Para o superintendente da Funalfa e presidente do Conselho Municipal de Preservação do Patrimônio Cultural (Comppac) Rômulo Veiga, a adoção das ADEs em Juiz de Fora daria conta da polêmica que, segundo ele, “torna-se ainda mais complexa porque tange o individual e o coletivo”. Menos restritiva que o tombamento, a concepção de áreas de diretrizes especiais daria conta de preservar o Poço Rico impulsionando sua revitalização.
Pela revogação imediata
Como a resumir os enfrentamentos, o vereador Júlio Obama Jr. (PHS) – um dos poucos vereadores a presenciar a plenária – defende a imediata revogação do processo de tombamento. Ana do Padre Frederico (PMDB) e Vagner de Oliveira (PSC) concordam. “Se isso é uma luta, os moradores já ganharam. A sociedade precisa caminhar para o debate”, afirma. “O Comppac não pode ser representante de si mesmo. O diálogo é sempre possível, e a revogação também”, defende. Para o vereador Betão (PT), há condições de revitalização do bairro, e a Comissão de Urbanismo da Câmara Municipal deve intervir para garantir o debate no imbróglio. Defensor do patrimônio público, Castellar (PT) pontua que, no tombamento do conjunto, a preservação não pode ser feita à revelia dos envolvidos.

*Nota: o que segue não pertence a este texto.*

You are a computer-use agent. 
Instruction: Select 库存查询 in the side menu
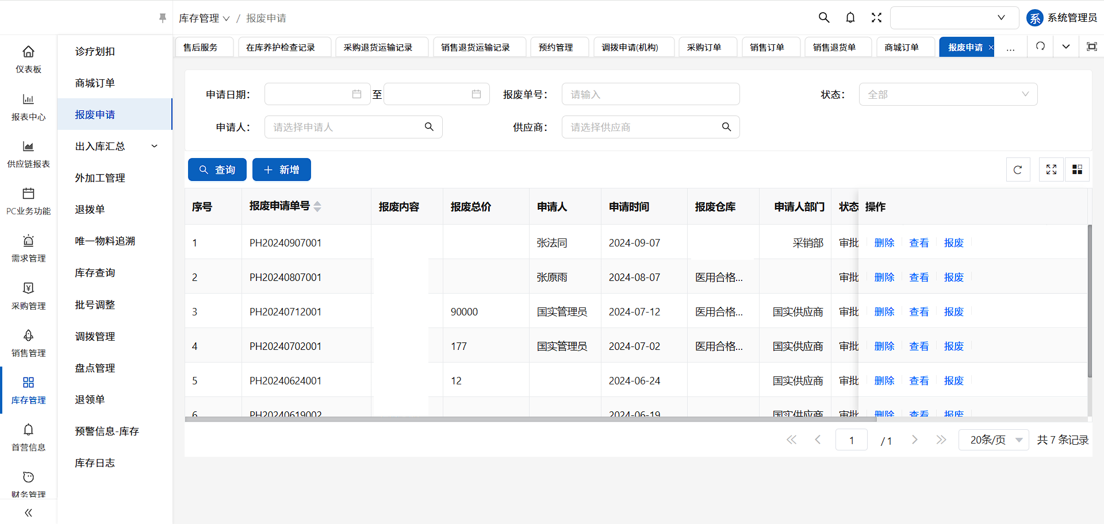(x=95, y=273)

Proponente da audiência, o parlamentar Dr. Adriano Miranda (PHS) sugere que existam alternativas à preservação do bairro. “Não sou contra o conceito, mas sou contra o abuso, o desrespeito, a tirania e, sobretudo, contra a covardia”, comenta. “Se o Poder Público tem o poder de interferir, também pode dar qualidade de vida mínima para esses moradores. O Poço Rico está abandonado. Chega de conversa fiada, de historinha, de romantismo do tombamento. Precisamos é de estrutura”, argumentou o vereador, que apresentou um vídeo feito pelo morador Ricardo Capra, ao longo de 15 minutos, apresentando a estação de esgoto, o viaduto, a cracolândia, a mendicância, o trânsito pesado e o lote para a construção do prédio com 80 apartamentos. Pressionado, o secretário de Governo José Sóter de Figueirôa Neto compromete-se a ampliar a discussão, indicando uma possível reversão do quadro. “Há uma diretriz de governo que é o diálogo. Nada vai ser decidido sem ouvir a sociedade. Vamos discutir esse assunto até a exaustão”, garante.